Askıda
16+
"Umuda sarılmak bu kadar zor muydu?"
"Umudum senken sarılmak çok zordu."
~
Ruhlar da yaralanır. Bedenlerin aldığı hasarın yüzlerce katı hasarı taşırlar üzerinde. Yaralandıkça kararırlar, karardıkça körelirler, körerdikçe çürürler, çürüdükçe...
Ölürler.
Benim ruhum doğduğu andan itibaren hasar aldı etrafımdan, yaralandı, kabuk tutmayan yaralarla kanadı durdu.
Kanamam silik izler taşırdı. Görünmezliğime karışan ilgisizliğe adapte olmak için bu özelliğe sonradan kavuştu kannımca.

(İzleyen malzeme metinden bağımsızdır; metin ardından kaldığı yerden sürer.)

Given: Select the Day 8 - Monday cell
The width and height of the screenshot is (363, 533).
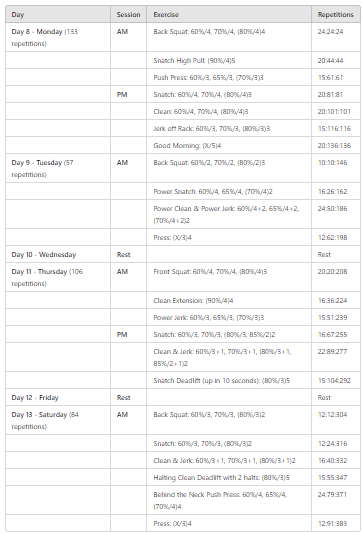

Ruhum kanadı, yaralandı, karardı, köreldi, çürüdü ve öldü. Onu içimde bir köşeye gömdüm. Toprak kokusuyla ağladım başında. Göz yaşlarım içimde, kurumuş otlarla kaplanmış yollarda aktı gitti. Çok uzakta değil, hemen dibimizde kazdığım bir başka boş mezarı doldurdu yaşlarım.
Oraya umudumun son belirtisini, gönlümün en nadide parçasını gömeceğimi hissedercesine mezarı güzelleştirdi.
Kendimden vazgeçtiğim sıralarda o mezara bir ceset yerleştirdim. Yokluğuyla yüzleştiğim kadına bağlanmış bütün iplerimi kopardım, mutlu olması için.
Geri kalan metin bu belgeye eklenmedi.